The user guide gives much more details on the ways bali-phy can be used.

Batch job on Biowulf2

From the BAli-Phy usage guide:

Running bali-phy on a computing cluster is not necessary, but can speed up the analysis dramatically. This is because a cluster allows you to run several independent MCMC chains simultaneously and pool the resulting samples. You can run multiple chains simultaneously simply by starting several different instances of bali-phy. Each instance of bali-phy runs only one chain and does not require using MPI or special command-line options. This approach to parallel computation is sometimes more efficient than MCMCMC-based parallelism involving heated chains. It is equivalent to running MCMCMC with no temperature difference between chains, with the exception that it allows results from all chains to be used, instead of just results from the single "cold" chain. Thus, if you run 10 independent chains in parallel, then you may gather samples 10 times faster that a single chain.
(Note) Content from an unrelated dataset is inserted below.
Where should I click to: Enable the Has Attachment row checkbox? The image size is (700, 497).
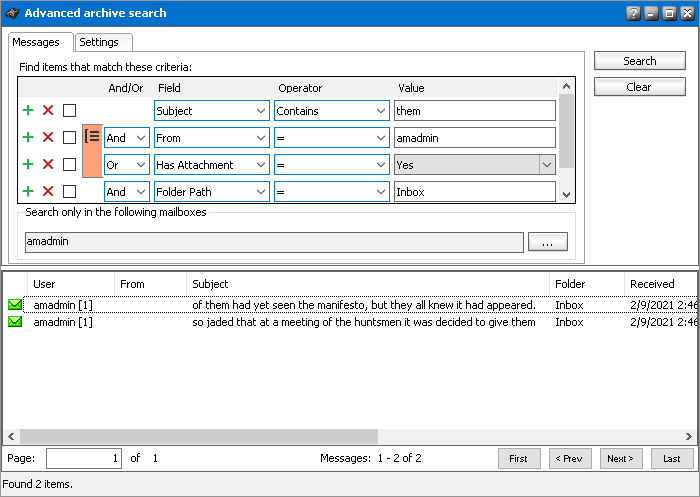tap(69, 165)
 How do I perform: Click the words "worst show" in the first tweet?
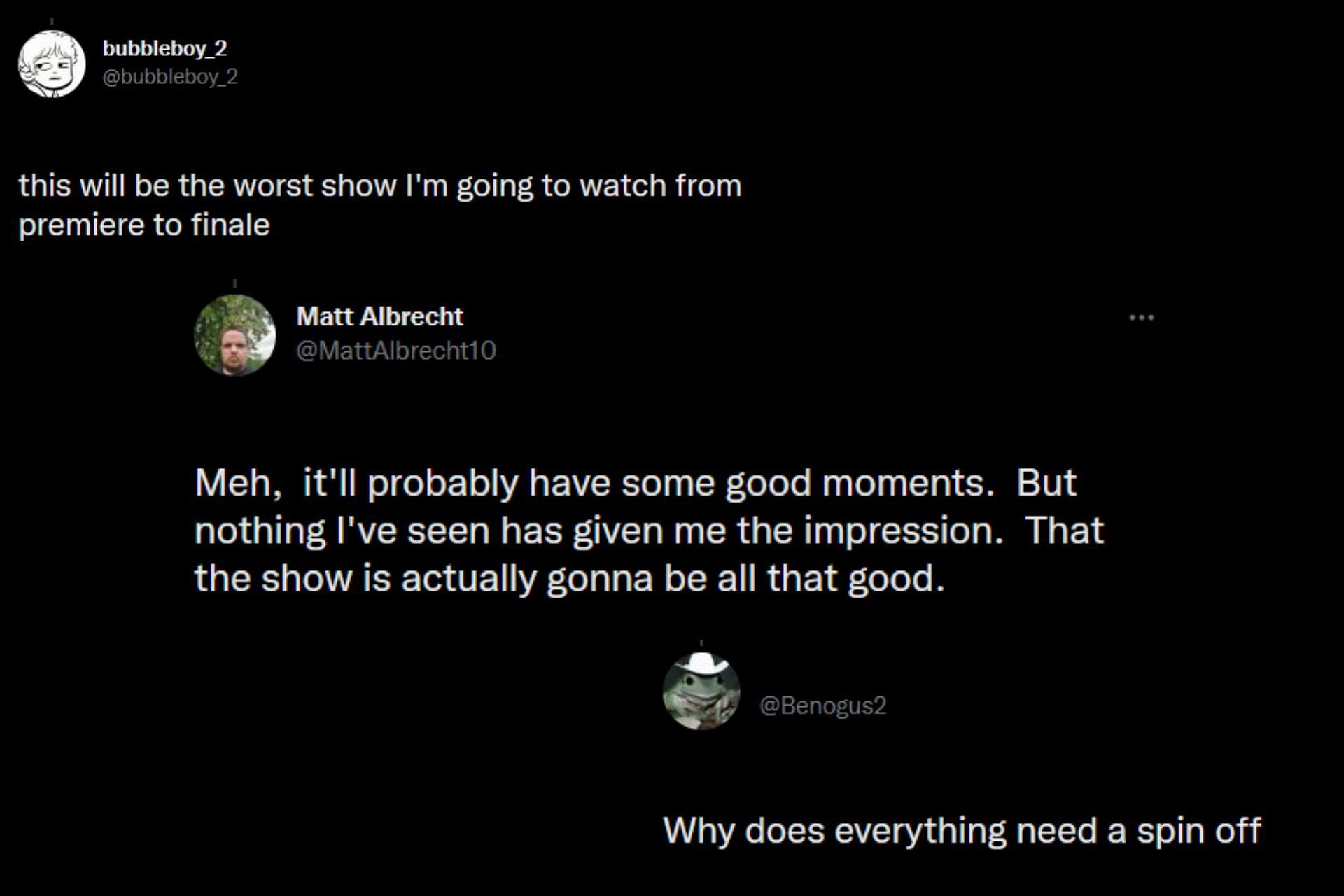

So, for example, take the following batch script (still using small numbers of iterations):

#! /bin/bash
# filename: baliphy.sh
set -e

module load bali-phy/2.3.7 || exit 1

FA=/usr/local/apps/bali-phy/TEST_DATA/sequences/EF-Tu/5d.fasta
bali-phy $FA --iterations=2000
Start two runs
biowulf2$ sbatch baliphy.sh
biowulf2$ sbatch baliphy.sh

Note that bali-phy automatically sets up separate output directories. Once the MCMC runs are done, one can calculate a consensus tree:

helix$ trees-consensus 5d-1/C1.trees 5d-2/C1.trees > consensus.tree
Swarm of jobs on Biowulf2

As discussed above, running many bali-phy jobs in parallel may be beneficial. One easy way to set up such a analysis is by using swarm. Set up a swarm file with one command per line similar to the following:

bali-phy /usr/local/apps/bali-phy/TEST_DATA/sequences/EF-Tu/5d.fasta --iterations=2000
bali-phy /usr/local/apps/bali-phy/TEST_DATA/sequences/EF-Tu/5d.fasta --iterations=2000
bali-phy /usr/local/apps/bali-phy/TEST_DATA/sequences/EF-Tu/5d.fasta --iterations=2000
[...]

And submit the job swarm

swarm -f swarmfile --module bali-phy/2.3.7
For more details see the swarm documentation.
Interactive job on Biowulf2

Since it is not permissible to run resource intensive analyses on the biowulf2 login node, it may be useful to allocate an interactive node for initial experiments. For example

biowulf2$ sinteractive
salloc.exe: Granted job allocation 214002
node$ bali-phy /usr/local/apps/bali-phy/TEST_DATA/sequences/HIV/chain-2005/env-clustal-codons.fasta \
    --iterations=200 --smodel=M0[GTR] --alphabet=Codons 
[...]
node$ exit
salloc.exe: Relinquishing job allocation 214002
salloc.exe: Job allocation 214002 has been revoked.